Character encoding/decoding is particularly crucial in programming because computers recognize only binary data. It’s how we translate a sequence of characters (letters, numbers, symbols, punctuations, etc.) into a specialized format to help us speak the computer’s language and understand what it says back.

In this guide, we’ll demonstrate how to encode and decode your data in Rust.

Encoding and decoding in Rust

If you think encoding and decoding sound like a drag, you’re not alone. There are many edge cases and the process can be quite complex.

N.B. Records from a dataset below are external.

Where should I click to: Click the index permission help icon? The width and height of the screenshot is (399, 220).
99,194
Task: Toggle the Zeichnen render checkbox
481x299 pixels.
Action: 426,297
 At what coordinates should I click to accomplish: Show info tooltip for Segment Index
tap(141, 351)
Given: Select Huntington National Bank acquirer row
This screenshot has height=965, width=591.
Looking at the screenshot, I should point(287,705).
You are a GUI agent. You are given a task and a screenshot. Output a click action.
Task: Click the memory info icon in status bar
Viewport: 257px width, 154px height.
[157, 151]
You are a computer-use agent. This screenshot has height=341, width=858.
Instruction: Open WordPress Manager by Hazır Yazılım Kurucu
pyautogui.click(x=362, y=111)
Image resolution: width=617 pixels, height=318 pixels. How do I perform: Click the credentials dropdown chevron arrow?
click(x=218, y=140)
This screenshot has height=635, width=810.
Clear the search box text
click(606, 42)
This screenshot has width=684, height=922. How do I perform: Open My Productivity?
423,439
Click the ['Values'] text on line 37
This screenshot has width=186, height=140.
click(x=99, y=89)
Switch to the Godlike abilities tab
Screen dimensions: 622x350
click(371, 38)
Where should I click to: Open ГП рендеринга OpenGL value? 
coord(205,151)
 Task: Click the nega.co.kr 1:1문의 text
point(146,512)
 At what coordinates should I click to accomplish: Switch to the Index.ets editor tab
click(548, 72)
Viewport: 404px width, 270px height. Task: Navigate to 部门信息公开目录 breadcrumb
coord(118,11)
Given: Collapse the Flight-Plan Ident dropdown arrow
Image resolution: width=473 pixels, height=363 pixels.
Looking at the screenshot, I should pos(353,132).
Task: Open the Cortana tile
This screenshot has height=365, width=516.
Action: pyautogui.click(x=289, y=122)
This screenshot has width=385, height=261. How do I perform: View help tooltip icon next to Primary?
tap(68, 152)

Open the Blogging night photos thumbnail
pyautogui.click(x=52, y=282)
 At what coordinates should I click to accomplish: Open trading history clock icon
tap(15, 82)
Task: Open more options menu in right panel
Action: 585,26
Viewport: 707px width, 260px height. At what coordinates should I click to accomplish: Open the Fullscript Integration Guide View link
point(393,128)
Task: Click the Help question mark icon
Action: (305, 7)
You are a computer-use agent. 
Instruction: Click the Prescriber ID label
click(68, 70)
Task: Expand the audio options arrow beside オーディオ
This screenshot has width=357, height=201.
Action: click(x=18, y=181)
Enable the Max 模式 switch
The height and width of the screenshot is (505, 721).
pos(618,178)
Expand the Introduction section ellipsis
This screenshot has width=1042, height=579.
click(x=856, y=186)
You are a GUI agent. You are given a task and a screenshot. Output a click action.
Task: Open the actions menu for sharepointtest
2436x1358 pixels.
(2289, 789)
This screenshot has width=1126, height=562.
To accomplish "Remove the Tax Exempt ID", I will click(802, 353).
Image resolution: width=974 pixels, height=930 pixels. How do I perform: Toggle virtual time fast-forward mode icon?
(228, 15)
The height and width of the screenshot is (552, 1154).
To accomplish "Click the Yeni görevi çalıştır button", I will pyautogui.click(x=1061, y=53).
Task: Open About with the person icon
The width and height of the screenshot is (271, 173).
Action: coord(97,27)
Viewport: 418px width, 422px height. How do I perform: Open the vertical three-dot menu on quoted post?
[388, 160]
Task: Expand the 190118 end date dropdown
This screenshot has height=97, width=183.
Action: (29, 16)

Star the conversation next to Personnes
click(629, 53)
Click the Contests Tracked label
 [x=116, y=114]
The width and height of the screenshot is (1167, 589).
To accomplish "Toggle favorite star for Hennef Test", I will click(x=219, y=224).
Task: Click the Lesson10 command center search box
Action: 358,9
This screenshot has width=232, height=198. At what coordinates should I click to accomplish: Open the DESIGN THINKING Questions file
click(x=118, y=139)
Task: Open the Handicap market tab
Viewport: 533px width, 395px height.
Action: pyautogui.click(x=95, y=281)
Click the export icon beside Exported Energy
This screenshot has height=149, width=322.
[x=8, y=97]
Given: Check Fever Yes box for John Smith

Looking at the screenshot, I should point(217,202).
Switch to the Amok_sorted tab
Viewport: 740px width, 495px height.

Fortunately, in Rust, as in many other programming languages, encoding and decoding are handled by modules that have been thoroughly tested against most of these edge cases. Efficient encoding and decoding libraries are especially critical for a language as close to the machine as Rust.

Encoding in Rust is relatively simple. Though it doesn’t come in the core Rust package, the few solutions developed by the community handle the job quite well. These tools enable you to send a string of characters to encode or decode through a function and receive the pursued result (encoded or decoded string).

base64 Rust library

base64 is designed to encode and decode to/from base64 as fast and precisely as possible. As its name suggests, it works only with base64. It literally has two transforming functions — encode() and decode() — along with configuration functions to help you shape the way it decodes and encodes.

extern crate base64;
use base64::{encode};
fn main() {
    let a = "hello world";
    println!("{}", encode(a)); // -> aGVsbG8gd29ybGQ=
}

Believe it or not, base64 is actually a first-class necessity when dealing with binary files on your computer. Base64 is commonly used to encode binary data (images, sound files etc), which are used in everything we share on the web, from emails attachment to saving files in our databases.

For a much deeper dive, head to base64 guru.

rust-encoding

rust-encoding supports a massive amount of character encoding (all those supported by the WHATWG standards). Quite uniquely, it handles errors by replacing the error received while treating a string by a specified value. When an error is detected, you can use the strict mode to completely stop execution=.

Encoding’s encode and decode methods convert a String to Vec<u8> and vice versa. Since there’s support for a lot of encoding types, the library ships with two ways to get your encoding:

  1. Encoding::all to which you attach the encoding you’ll use for the encoding process. All the unused encoding types are discarded from the binary
  2. encoding::label, which captures the encoding based on the label given and returns the static encoding type, resulting in a bigger binary
use encoding::{Encoding, EncoderTrap};
use encoding::all::ISO_8859_1; // use with all
use encoding::label::encoding_from_whatwg_label; // use with label

assert_eq!(ISO_8859_1.encode("caf\u{e9}", EncoderTrap::Strict),
Ok(vec![99,97,102,233]));
let euckr = encoding_from_whatwg_label("euc-kr").unwrap();
assert_eq!(euckr.name(), "windows-949");

rust-encoding is one of the top downloaded libraries (3.5k/week) even though it hasn’t been updated in four years. It’s safe to say that it’s extremely stable and robust.